There are really two classes of those that are mad over March Madness. The first group consists of those fans, coaches, administrators, alumni and straphangers of teams that were, in their minds, mis-seeded (is that a word?).
These malcontents usually have a decent case for their teams to have been pushed up a notch or two. Wisconsin backers believe, by virtue of the Badgers' Big Ten Championship, the team should have been at least a #2, if not a top seed.
Even those that pull for top-seeded teams make the case that the squad should have been put into a different (i.e., easier) bracket.
The mis-seeding (adjective form of this non-word) crowd doesn't get a lot of sympathy. Everyone knows that you have to win six games to win it all and your team will face off with some tough competition no matter how it's seeded.
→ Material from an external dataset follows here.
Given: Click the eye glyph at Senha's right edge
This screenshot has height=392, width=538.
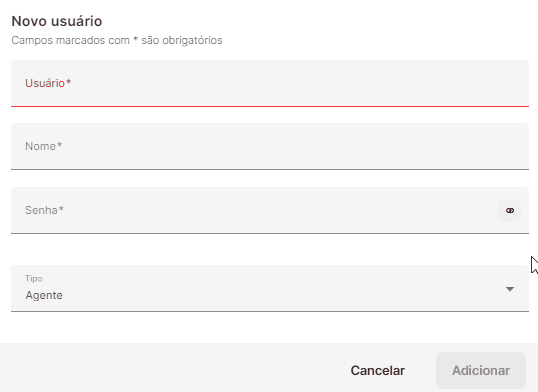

The ones that really howl are those whose team's don't get invited at all. Every year there are three or four examples of teams that stay outside the bubble. This year, the poster children of this supposed injustice include teams such as Dayton, Ohio State and Virginia Tech.
Yes, I agree that strong cases can be made for each of them to have been included in the selection. Of course, given the finite seedings, someone else would have been left outside, looking in. If Tech had made it and Kentucky hadn't, instead of the other way around, wouldn't we be hearing the bleatings of the Wildcat crowd instead of those from Hokieland?
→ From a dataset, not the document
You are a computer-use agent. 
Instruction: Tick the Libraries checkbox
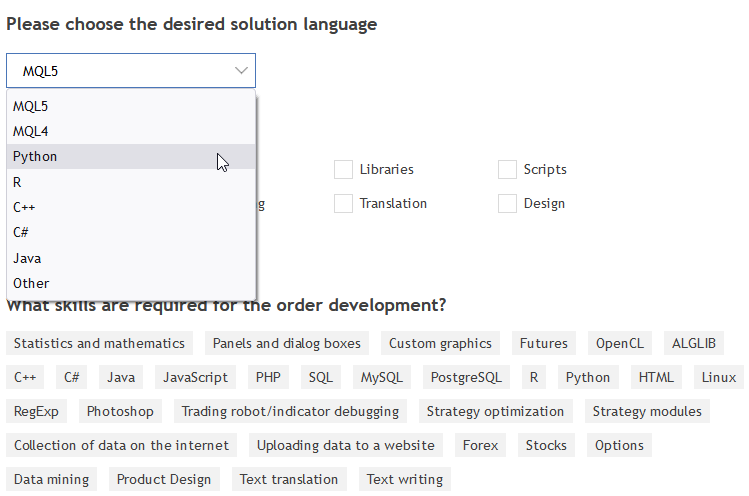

Look, the NCAA tournament is nothing short of superb. It's exciting, fast paced and supremely popular. But, the teams that were left out in the cold had no shot at winning it. Always look to the 1-4 seeds for your eventual champ.
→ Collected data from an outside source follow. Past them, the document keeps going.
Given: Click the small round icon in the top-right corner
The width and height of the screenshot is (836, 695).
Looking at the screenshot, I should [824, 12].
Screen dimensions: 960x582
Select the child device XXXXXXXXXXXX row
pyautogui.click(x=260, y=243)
Let's look at the numbers. Let's say your team gets included as a number 16 seed. Fuhgetaboutit. No number 16 has EVER won the NCAA tournament. Wait, there's more. No #16 seed has ever won a single game. That's a combined record of 0-92 for sixteen seeders since the tourney expanded to 64 teams in 1985.
Only four times has a #15 seed won an opener. By the way, none of those four advanced beyond that single victory.
The Sweet 16 has had only one lowly seeded guest in all of its history. That was when #14 Cleveland State crashed the party, in 1986.
There have been only three double-digit seeds to advance beyond that point. Missouri (#12) went to the Elite eight in 1997. LSU (1986) and George Mason (2006) both made it to the Final Four.
That's it. There's your parade of winners. Based on the historical evidence, it's clear that none of the teams left out this year had any kind of reasonable chance of advancing very far. They'd have been the fodder at the low end of the brackets.
Tech's Head Coach Seth Greenberg half-jokingly stated that anybody (meaning the selection committee) that didn't see his Hokies as one of the top 65 teams in the nation was certifiably insane.
I happen to believe that Tech is one of the top 65 teams in the nation. However, that isn't the way this thing works.
Tech (and Mississippi and Arizona State, to name a couple others left off the dance card) are certainly better than Cornell, Belmont and Portland State. To draw an analogy, the runner up in the Miss California beauty contest is probably better looking than the winner of the Miss Wyoming contest (heck the winner of some of the livestock competitions in California probably top Miss Wyoming).
The beauty of the NCAA tourney is that it brings together the top 4-6 from the major conferences, a couple from the mid-majors and a sprinkling of the Austin Peays and Sienas.
There is no better event in sports than the Final Four. Is it perfect? No, of course not.
And, fortunately, once the games tip-off, the anger that folks feel at seeing their teams slighted turns into enjoyment and even rabid fandom.